You are designing a real-time pipeline for an advertising platform that needs up-to-date click and impression aggregates for pacing, billing, and advertiser reporting. Today, event data lands in hourly files and downstream teams regularly see mismatches between delivery dashboards and finance reports. The gap has become an executive escalation because campaign managers need minute-level visibility during peak spend windows, while finance requires deduplicated, auditable counts. You need to support low-latency aggregation without losing the ability to reprocess historical data when schemas or attribution rules change.

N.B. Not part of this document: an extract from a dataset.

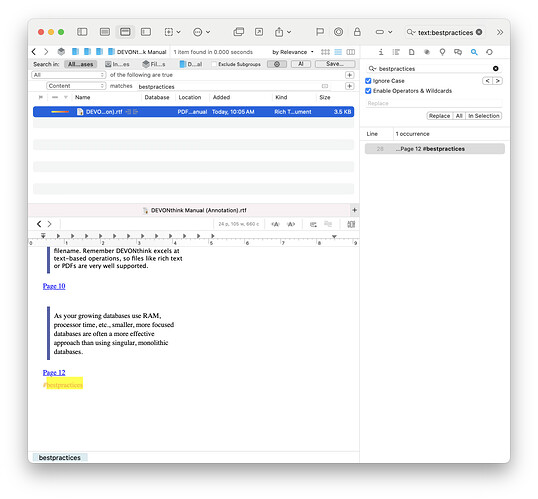Check the Exclude Subgroups checkbox
The height and width of the screenshot is (499, 538).
[214, 64]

| Component | Status / Technology |
|---|---|
| Event Producers | Mobile clients, web clients, ad delivery servers |
| Ingestion | Snap Pub/Sub edge collectors writing JSON events |
| Processing | Hourly Spark batch jobs |
| Storage | S3 data lake + Snowflake warehouse |
| Orchestration | Apache Airflow 2.x |
| Consumption | Internal dashboards, billing exports, campaign pacing services |
Scale: ~220K events/sec average, 900K peak during major campaigns, ~9B events/day, 1-2 KB per event, 15-minute freshness target for aggregates, 13-month retention, late events common within 2 hours.
How would you design the end-to-end real-time event processing pipeline so clicks and impressions are aggregated accurately and queryable with low latency, while still supporting replay, backfills, and reconciliation against downstream billing data?